**AIM OF THE TASK**
Word for word, please restate the line that contains "Screen dimensions: 751x422" and all lines after it through the end of the material, minus the pictures.

────

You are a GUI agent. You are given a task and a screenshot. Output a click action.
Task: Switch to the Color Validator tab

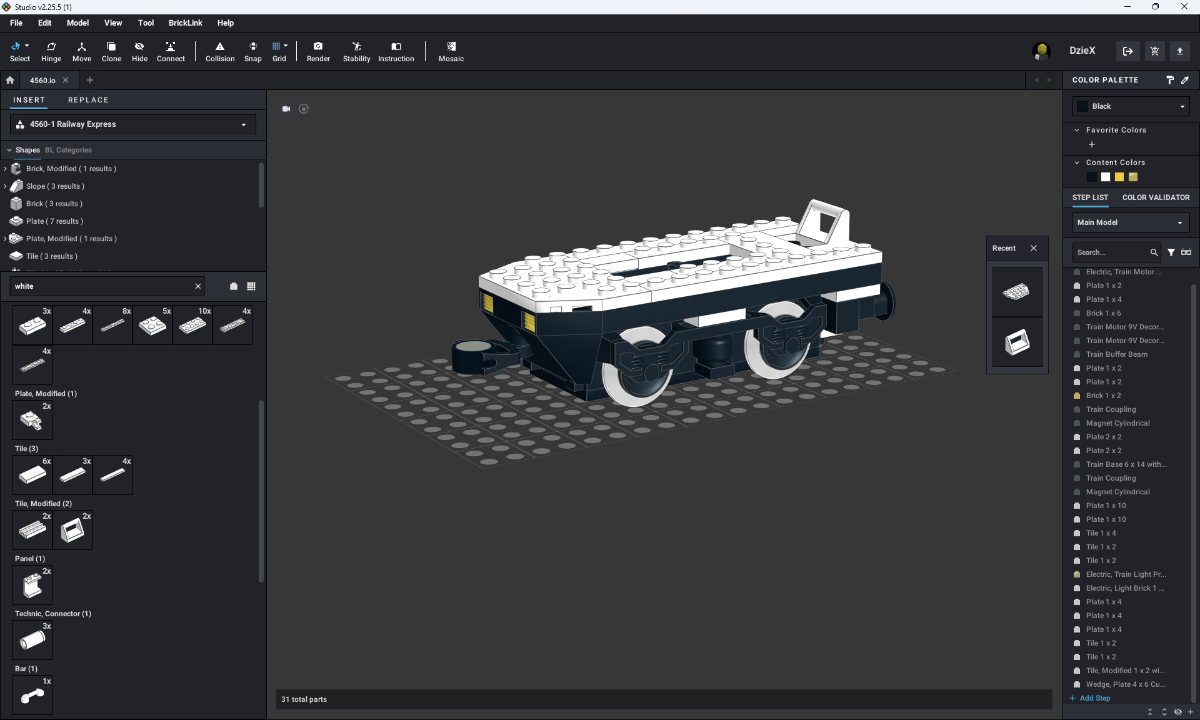tap(1155, 197)
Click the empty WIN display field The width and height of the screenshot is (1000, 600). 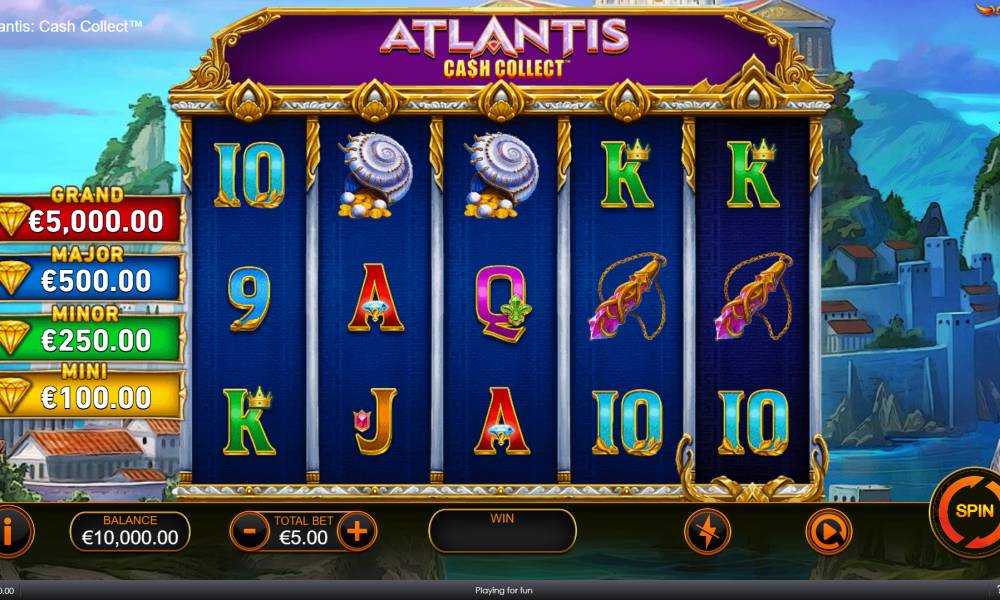tap(503, 530)
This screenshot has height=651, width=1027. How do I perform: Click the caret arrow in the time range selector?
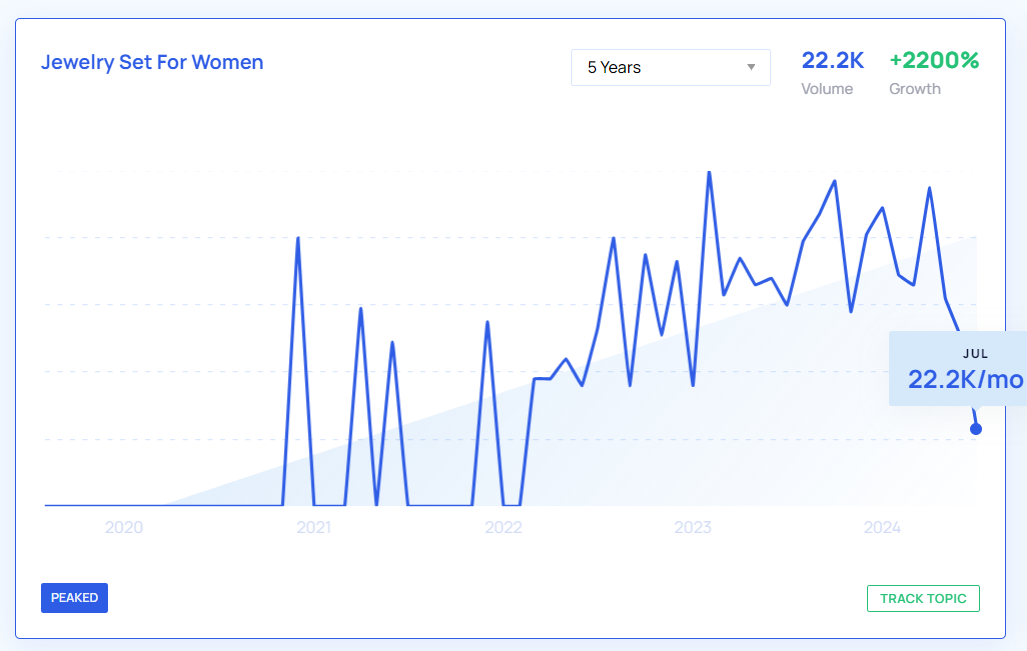click(751, 67)
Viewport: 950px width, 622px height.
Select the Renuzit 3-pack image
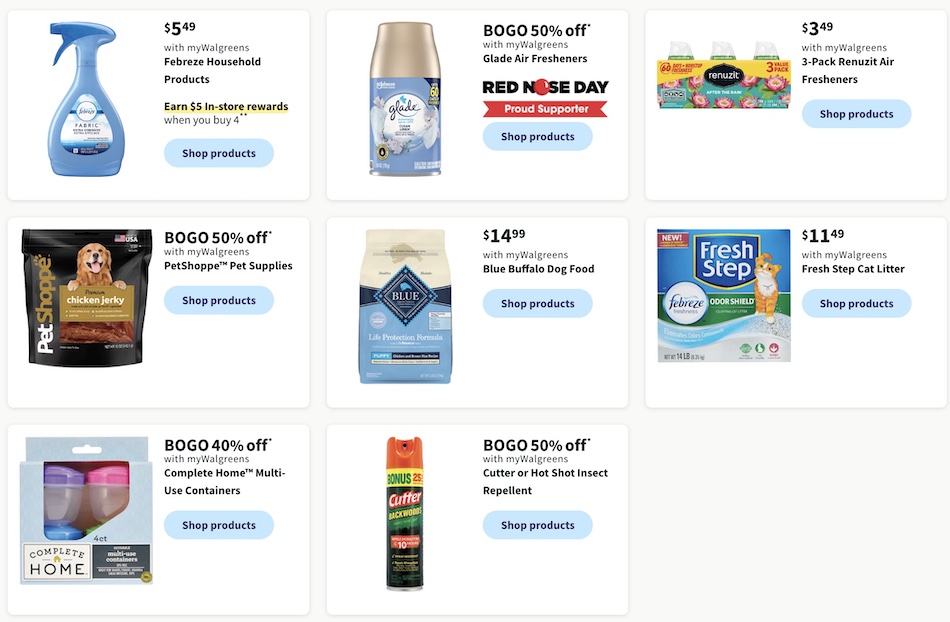point(723,75)
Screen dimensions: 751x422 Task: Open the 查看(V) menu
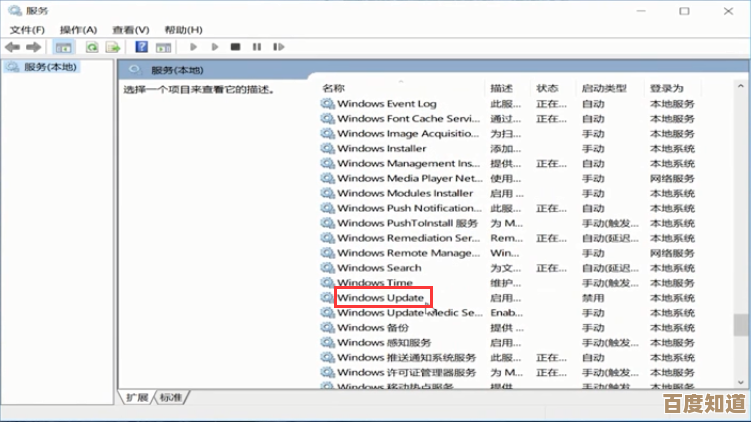point(130,30)
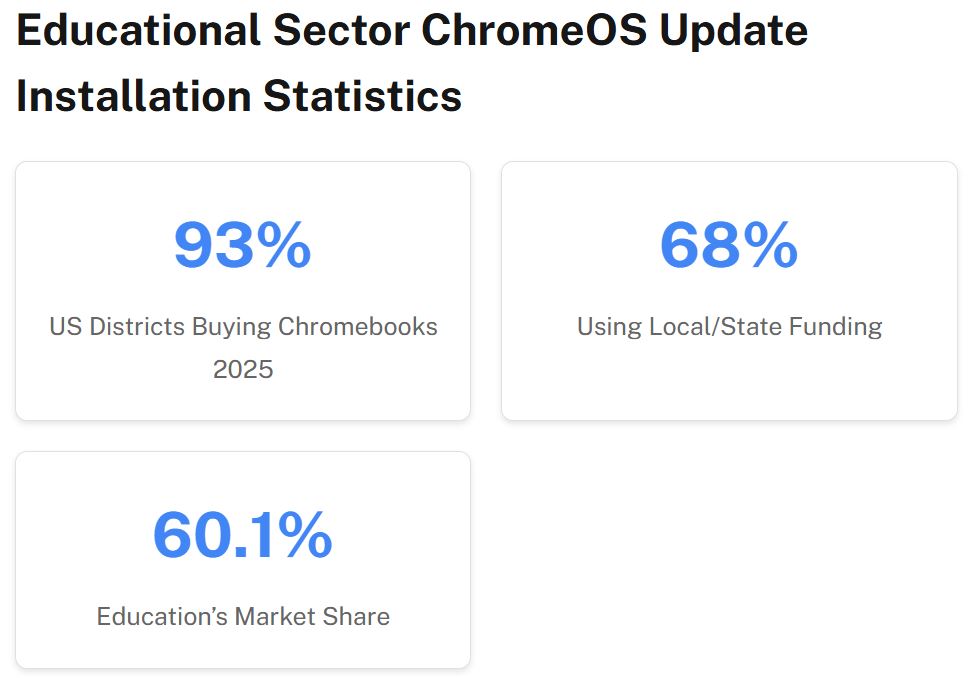Select the US Districts Buying Chromebooks label
975x678 pixels.
243,327
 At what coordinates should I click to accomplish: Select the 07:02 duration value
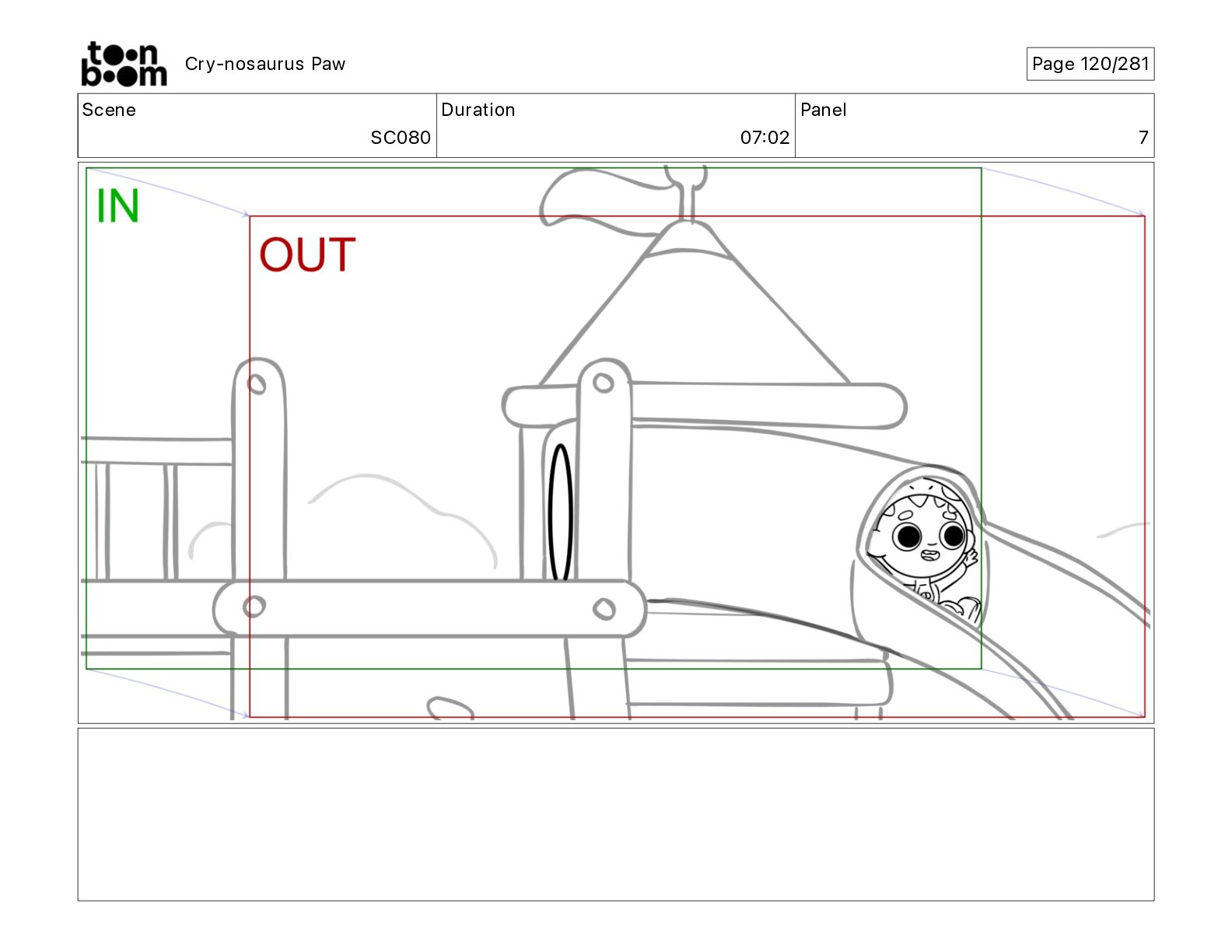(x=765, y=138)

────

**ANSWER BOX**
Screen dimensions: 751x422 Task: Open the 查看(V) menu
point(130,30)
Select the US Districts Buying Chromebooks label
975x678 pixels.
243,327
 At what coordinates should I click to accomplish: Select the 07:02 duration value
(x=765, y=138)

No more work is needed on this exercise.